It was a Thursday night. I had been asked to bring Holy Communion to the home of a man named Joseph Macri. All I knew about Joseph is that he was on hospice and was expected to die very shortly. His daughters wanted him to receive Jesus in the Eucharist one last time.
When I entered the home, Joseph was asleep on a bed in the living room. His daughters told me something about his life. He was 101 years old. Born in Italy, he came to the United States at age 11 when his parents finally had enough money for him to join them in Indiana.
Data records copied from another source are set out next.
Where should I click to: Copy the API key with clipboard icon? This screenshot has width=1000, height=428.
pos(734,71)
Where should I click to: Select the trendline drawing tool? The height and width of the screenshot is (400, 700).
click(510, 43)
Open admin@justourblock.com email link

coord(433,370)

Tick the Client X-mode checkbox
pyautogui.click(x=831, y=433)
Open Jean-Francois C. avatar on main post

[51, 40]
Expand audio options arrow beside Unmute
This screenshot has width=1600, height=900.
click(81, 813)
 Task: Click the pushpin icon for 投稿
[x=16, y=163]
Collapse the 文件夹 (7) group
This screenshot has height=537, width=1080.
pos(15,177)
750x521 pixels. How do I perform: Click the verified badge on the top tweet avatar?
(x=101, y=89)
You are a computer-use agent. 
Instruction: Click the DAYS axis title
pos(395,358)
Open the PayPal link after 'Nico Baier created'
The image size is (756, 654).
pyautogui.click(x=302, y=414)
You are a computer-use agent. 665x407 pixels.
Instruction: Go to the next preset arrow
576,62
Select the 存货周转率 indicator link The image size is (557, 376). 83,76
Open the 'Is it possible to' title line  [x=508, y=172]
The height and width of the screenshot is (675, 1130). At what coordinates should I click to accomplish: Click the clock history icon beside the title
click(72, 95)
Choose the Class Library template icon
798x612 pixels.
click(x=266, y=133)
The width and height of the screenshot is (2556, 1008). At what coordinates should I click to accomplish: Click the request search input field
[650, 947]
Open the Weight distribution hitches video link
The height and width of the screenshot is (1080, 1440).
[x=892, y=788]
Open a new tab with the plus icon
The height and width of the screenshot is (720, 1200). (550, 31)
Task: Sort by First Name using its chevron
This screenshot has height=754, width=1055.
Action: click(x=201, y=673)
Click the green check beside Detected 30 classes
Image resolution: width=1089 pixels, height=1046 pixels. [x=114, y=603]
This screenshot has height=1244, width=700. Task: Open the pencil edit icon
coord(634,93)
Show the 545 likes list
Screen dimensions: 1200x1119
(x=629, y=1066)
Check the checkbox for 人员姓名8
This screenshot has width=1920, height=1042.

He worked in an auto plant (Studebaker) until it closed, then found work in other factories. He built his own home in South Bend, Indiana by himself. He ushered at Notre Dame home football games for almost 40 years.
After his daughters woke Joseph up, he and I had a long conversation. Despite being so close to death, he had a gleam in his eye and a joyful spirit. He spoke lovingly of his wife, Gina, with whom he had shared 70 years of marriage. He said he had never raised his voice to her and that he always tried to fulfill every one of her requests. About his employment over so many years, he said simply, "I worked hard."
At around 3 a.m. on the following Saturday morning, I woke up and reflected on Joseph's life. I thought of how I would summarize the beauty and simplicity of his life. Here's what I came up with:
1. You do what you're supposed to do in every aspect of your life.
2. You do it as best as you can.
3. You experience the joy that comes when you follow steps 1 and 2.
A good prayer is that all of us would be inspired by the life of Joe Macri to live as he did. In our final moments on earth, may we, just like Joe, have a gleam in our eye and a joyful spirit.